• How to complete this task
Gather all lines in the data that hold the string "icon".

• Records shown

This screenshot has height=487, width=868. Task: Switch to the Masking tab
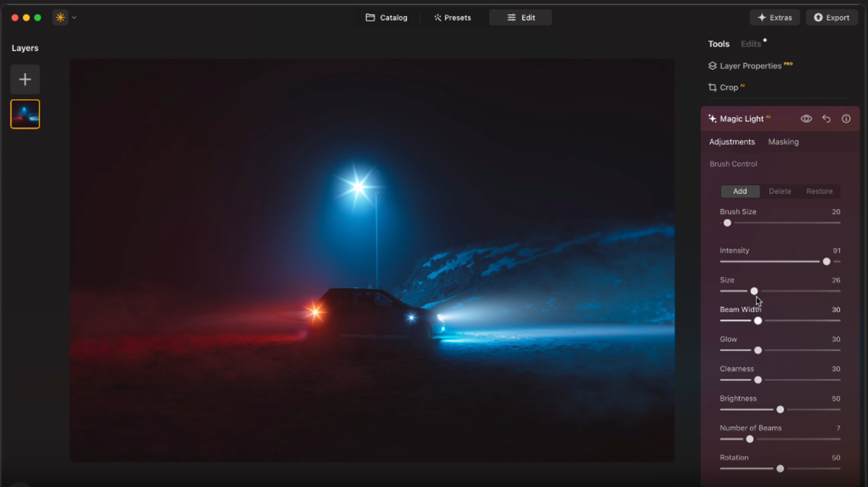pos(783,142)
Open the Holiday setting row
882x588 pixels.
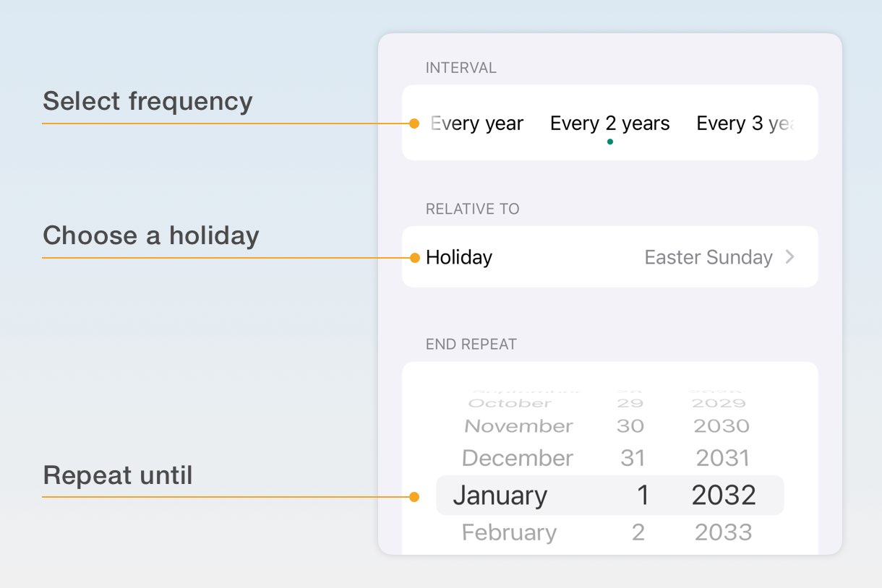609,256
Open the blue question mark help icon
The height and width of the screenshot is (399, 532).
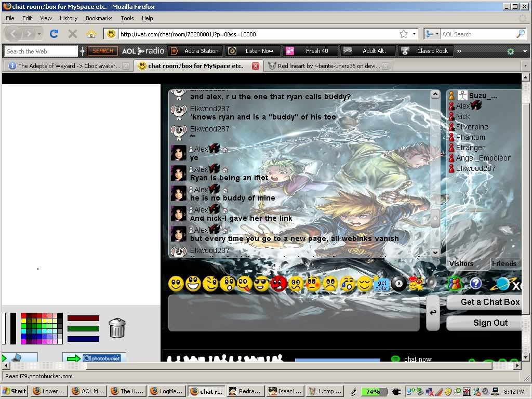click(476, 283)
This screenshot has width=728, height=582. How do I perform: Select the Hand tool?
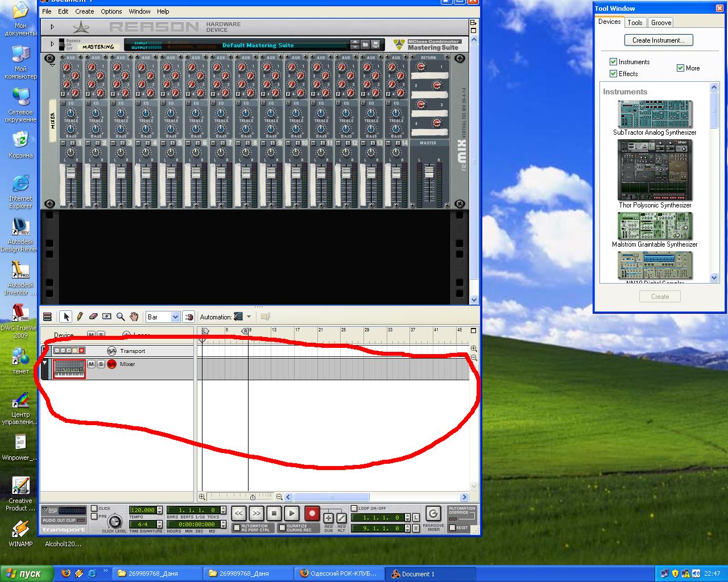pyautogui.click(x=134, y=317)

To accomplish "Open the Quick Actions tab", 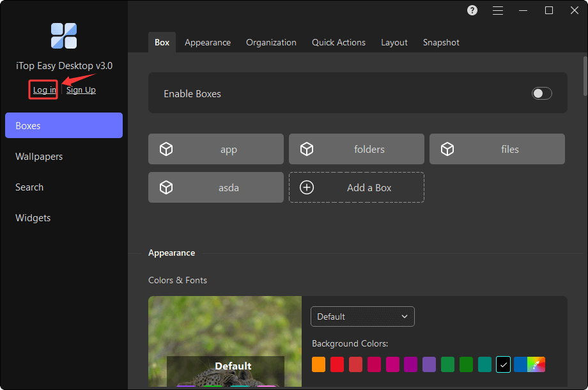I will click(x=339, y=42).
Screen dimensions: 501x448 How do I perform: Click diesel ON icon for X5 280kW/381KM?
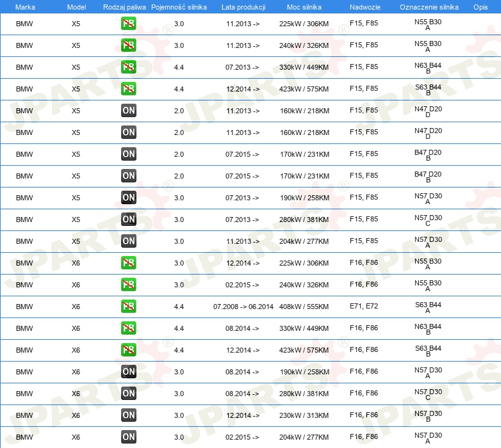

• Expected answer
Open the blue question mark help icon
Screen dimensions: 501x448 How do I perform: Click diesel ON icon for X5 280kW/381KM?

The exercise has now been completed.